Care and support have to be started early in life to lead a healthy and prosperous life;
· You may need to enroll your baby as early as 3 years of age in programs available to help with motor, social, and language skills.
· Try to enroll your baby in a school.
· Try to be involved in other social and leisure community activities.
· Help your baby learn basic self-help skills like changing clothes and keeping themselves clean.
· Be ready to provide any behavioral support for emotional challenges, especially during the transition to adulthood.
· With all the support and help, down baby can have a bright and happy future.
Our clinical experts continually monitor the health and medical content posted on CURA4U, and we update our blogs and articles when new information becomes available. Last reviewed by Dr.Saad Zia on May 17, 2023.

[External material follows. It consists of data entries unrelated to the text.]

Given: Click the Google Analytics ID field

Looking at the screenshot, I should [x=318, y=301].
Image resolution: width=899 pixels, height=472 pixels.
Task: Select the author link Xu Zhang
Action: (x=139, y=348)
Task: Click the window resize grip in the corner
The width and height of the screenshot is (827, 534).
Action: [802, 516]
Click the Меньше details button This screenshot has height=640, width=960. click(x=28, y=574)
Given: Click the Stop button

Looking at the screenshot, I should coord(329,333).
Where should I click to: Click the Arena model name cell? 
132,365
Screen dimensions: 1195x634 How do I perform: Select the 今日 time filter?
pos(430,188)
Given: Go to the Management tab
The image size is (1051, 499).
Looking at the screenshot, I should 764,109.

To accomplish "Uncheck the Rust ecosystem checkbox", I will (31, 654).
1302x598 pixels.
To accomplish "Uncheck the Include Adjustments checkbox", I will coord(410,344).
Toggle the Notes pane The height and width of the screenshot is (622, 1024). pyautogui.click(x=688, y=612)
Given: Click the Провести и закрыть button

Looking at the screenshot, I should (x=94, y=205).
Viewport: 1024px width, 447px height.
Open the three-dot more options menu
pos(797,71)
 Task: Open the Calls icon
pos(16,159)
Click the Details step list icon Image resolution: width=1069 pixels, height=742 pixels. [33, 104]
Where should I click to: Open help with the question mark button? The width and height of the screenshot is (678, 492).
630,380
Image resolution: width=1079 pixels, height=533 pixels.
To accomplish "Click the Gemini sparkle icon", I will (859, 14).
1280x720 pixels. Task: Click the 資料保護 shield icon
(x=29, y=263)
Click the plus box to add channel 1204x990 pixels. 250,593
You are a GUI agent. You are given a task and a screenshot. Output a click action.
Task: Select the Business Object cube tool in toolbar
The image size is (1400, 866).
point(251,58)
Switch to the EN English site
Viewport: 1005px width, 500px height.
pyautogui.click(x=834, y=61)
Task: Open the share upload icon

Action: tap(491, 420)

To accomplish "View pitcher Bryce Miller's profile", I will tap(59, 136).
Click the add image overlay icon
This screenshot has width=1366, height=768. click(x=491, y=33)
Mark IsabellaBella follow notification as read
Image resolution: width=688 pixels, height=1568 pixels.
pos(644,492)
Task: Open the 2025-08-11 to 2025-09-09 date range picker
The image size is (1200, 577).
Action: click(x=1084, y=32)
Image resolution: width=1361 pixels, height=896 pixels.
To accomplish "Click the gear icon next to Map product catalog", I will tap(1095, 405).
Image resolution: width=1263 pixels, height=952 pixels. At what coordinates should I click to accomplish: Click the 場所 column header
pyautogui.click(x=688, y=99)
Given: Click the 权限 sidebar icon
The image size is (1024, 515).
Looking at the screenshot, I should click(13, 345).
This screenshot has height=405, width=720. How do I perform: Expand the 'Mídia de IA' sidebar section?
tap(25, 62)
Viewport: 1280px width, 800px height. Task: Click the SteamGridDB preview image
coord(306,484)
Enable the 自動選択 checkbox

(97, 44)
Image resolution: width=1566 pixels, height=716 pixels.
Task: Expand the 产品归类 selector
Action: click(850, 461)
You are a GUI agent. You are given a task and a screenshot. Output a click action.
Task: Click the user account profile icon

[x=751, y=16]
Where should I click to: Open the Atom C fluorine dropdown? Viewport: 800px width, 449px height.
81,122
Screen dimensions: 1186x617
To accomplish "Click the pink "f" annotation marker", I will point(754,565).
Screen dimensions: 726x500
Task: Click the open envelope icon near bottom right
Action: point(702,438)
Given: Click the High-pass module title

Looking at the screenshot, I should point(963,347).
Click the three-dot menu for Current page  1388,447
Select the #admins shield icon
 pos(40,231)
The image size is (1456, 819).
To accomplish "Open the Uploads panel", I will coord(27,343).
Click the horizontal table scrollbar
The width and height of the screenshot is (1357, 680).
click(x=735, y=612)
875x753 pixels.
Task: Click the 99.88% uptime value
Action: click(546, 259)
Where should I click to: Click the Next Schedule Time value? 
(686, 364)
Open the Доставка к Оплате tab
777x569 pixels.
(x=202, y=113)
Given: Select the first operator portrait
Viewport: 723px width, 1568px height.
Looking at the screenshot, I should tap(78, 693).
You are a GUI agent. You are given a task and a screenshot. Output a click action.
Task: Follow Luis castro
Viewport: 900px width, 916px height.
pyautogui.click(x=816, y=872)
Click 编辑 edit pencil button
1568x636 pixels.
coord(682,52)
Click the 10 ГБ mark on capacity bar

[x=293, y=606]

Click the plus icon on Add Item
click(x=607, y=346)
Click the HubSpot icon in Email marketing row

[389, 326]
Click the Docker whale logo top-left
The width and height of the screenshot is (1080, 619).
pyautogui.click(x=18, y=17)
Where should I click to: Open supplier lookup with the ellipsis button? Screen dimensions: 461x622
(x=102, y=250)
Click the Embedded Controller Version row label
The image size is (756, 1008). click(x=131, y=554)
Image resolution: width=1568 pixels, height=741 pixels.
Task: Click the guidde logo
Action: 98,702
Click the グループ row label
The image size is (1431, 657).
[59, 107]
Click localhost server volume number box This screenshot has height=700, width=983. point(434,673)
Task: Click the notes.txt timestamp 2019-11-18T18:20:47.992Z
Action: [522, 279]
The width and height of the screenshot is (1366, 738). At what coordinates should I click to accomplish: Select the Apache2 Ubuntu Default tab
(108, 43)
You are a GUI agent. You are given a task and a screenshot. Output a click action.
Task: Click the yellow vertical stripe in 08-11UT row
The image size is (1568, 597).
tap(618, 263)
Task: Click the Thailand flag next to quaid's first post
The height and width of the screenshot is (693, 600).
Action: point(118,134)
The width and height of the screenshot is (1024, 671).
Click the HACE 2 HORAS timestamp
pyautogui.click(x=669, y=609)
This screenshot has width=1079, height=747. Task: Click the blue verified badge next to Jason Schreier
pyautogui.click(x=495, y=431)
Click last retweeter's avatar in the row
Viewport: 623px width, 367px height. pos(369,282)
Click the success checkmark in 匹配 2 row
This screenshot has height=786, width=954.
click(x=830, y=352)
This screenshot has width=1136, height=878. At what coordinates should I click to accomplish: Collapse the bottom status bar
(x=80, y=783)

Facts about Down Syndrome | CDC
Down Syndrome: MedlinePlus
Down syndrome is a genetic disorder with duplication of some or all parts of chromosome 21. The other name for this disorder is trisomy 21. Each person has 23 pairs of chromosomes in their cells that make up the genetic constitution and determine a person's physical and mental attributes. Any changes or derangements in the normal makeup of chromosomes can lead to genetic diseases resulting in physical symptoms. Trisomy 21 presents with varying features, including delays in physical growth, intellectual disability with an IQ level of 50, and distinct facial features. It can be diagnosed during pregnancy. It has no cure. However, special care and education can improve the quality of life.